La strada, tutta in salita dentro un castagneto
centenario, porta al confine con il comune di Pescia
ed il territorio della Svizzera Pesciatina. Giunti
al Passo Croce a Veglia il paesaggio cambia repentinamente, dal bosco si passa ai verdi pascoli curati dalle poche famiglie rimaste che con i loro greggi e mucche al pascolo rendono il paesaggio veramente simile alla Svizzera.
Dal passo è possibile scendere a destra verso la strada asfaltata e le Castella della Svizzera Pesciatina, oppure salire per la strada sterrata, da questo punto la strada diventa percorribile solamente con auto idonee oppure perfetta per una bella pedalata in mountain bike, si passano le case dei pastori, dove è possibile acquistare formaggi e ricotte, e si raggiunge il crinale dove la vista spazia sulla pianura lucchese e le vette delle Apuane.

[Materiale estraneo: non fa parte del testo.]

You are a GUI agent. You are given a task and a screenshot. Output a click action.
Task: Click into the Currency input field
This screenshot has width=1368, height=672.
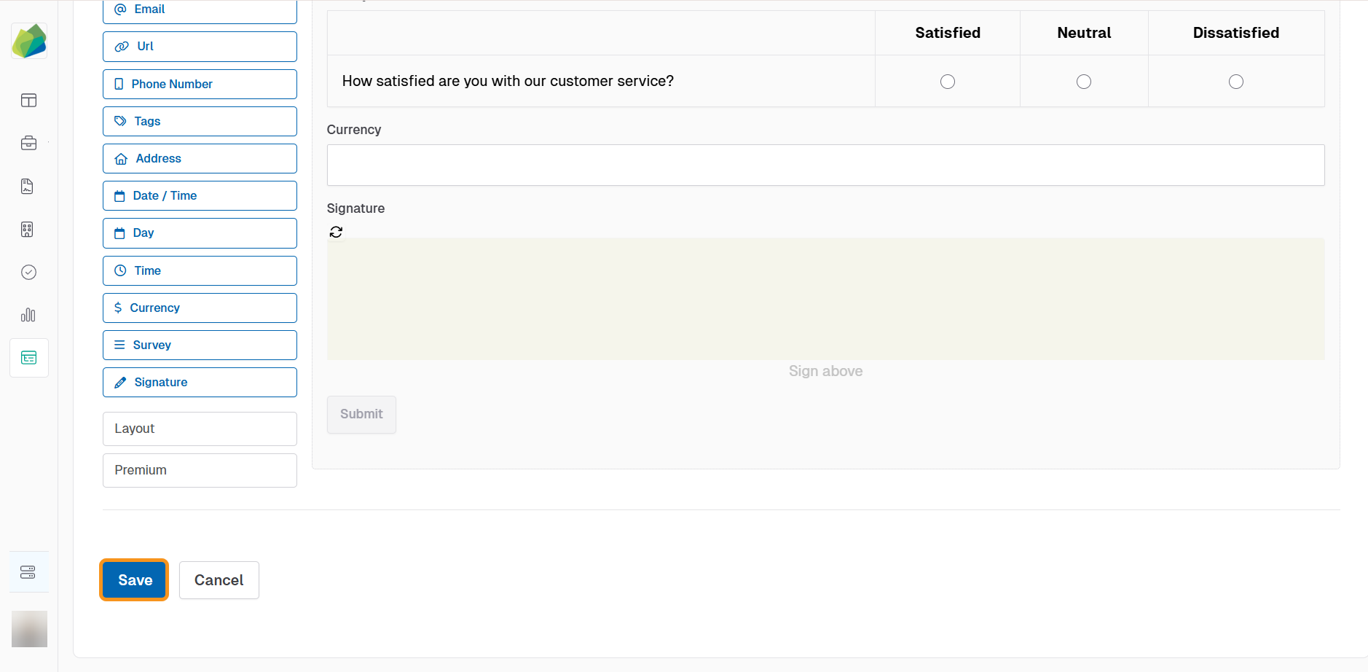pos(825,165)
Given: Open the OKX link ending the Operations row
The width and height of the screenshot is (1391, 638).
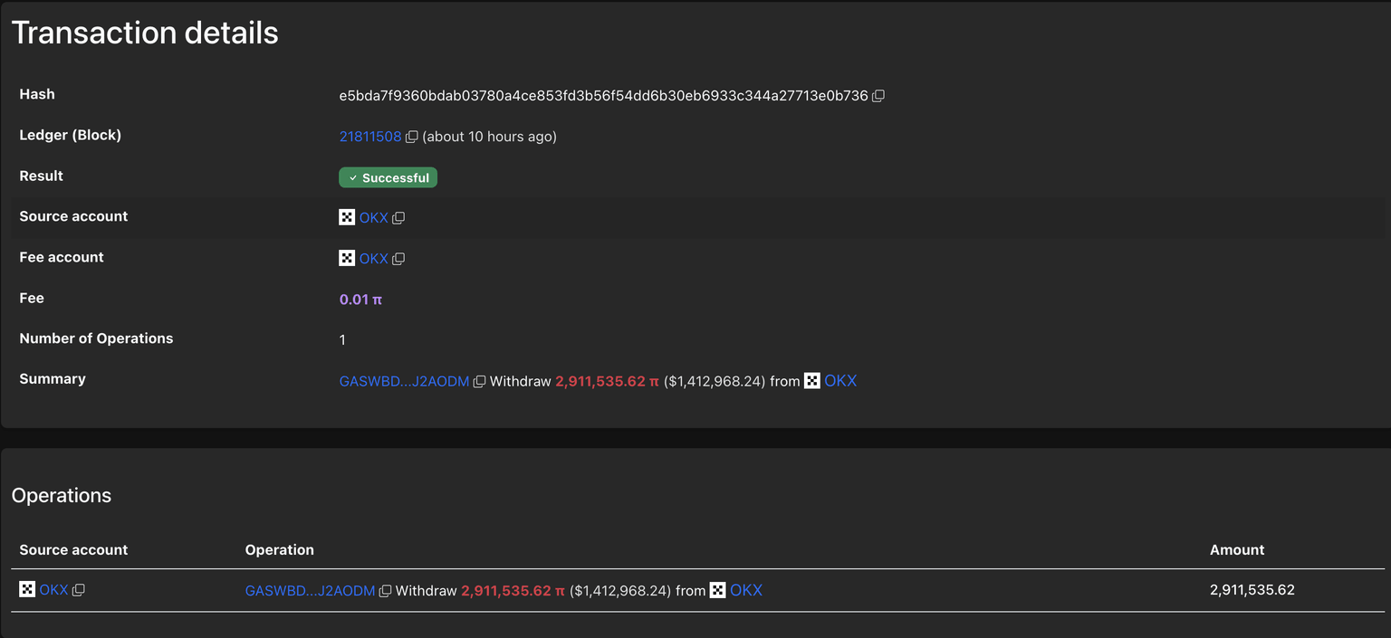Looking at the screenshot, I should pos(746,590).
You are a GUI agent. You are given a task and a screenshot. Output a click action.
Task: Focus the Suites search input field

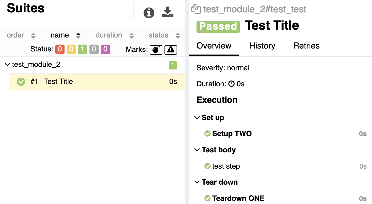(x=92, y=11)
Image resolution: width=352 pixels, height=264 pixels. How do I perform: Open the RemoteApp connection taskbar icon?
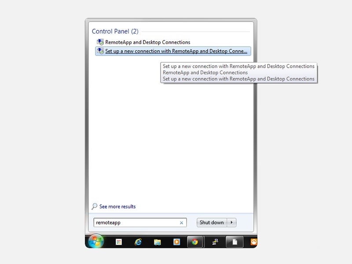point(215,242)
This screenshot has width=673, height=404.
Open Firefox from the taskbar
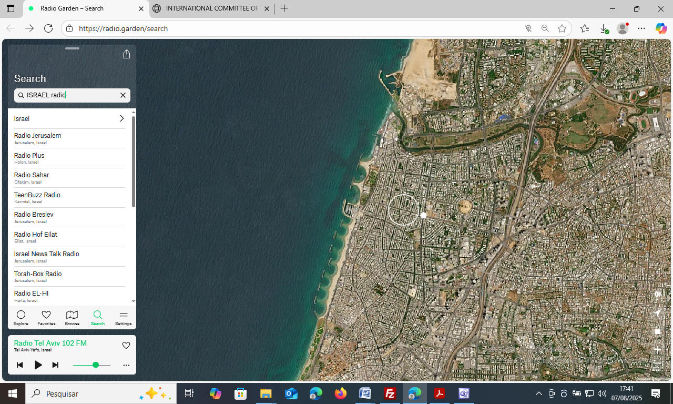[x=341, y=393]
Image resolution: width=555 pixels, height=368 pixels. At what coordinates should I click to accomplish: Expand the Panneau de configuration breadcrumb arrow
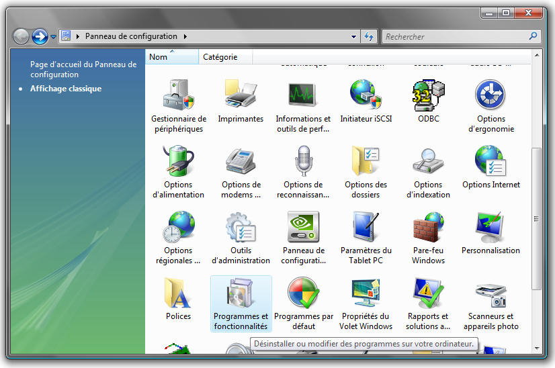[185, 36]
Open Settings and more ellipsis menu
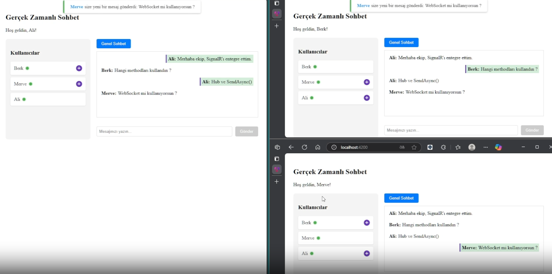The width and height of the screenshot is (552, 274). coord(486,147)
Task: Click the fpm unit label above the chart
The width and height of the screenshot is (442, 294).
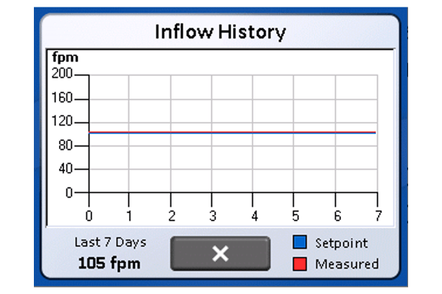Action: point(65,57)

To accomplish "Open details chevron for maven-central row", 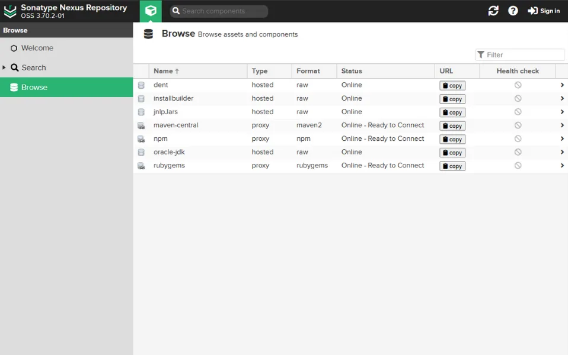I will pyautogui.click(x=561, y=125).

Poco prima di arrivare sul crinale è possibile fare una deviazione di percorso, lasciare auto e biciclette ed a piedi affrontare la salita verso la falesia della Penna di Lucchio.
Giunti in vista dei pali gialli del gasodotto di fronte a questi si vedrà la parete sud della Penna contraddistinta dai suoi canali erbosi che intersecati dalle rocce la fanno sembrare a fette.
Davanti, degrada una foresta di faggi che porta per tracce al canale di scolo delle acque piovane sotto la sud; da li salendo in obliquo seguire gli ometti e le tracce, si giunge sulla vetta in 30 minuti. Dall'alto un panorama unico e incontri ravvicinati con le Poiane che nidificano sulla sommità.
Continuando la strada verso il bosco, tra prati fioriti e fresche fontane si raggiunge Il Rifugio Uso di Sotto, preziosa tappa per un meritato ristoro.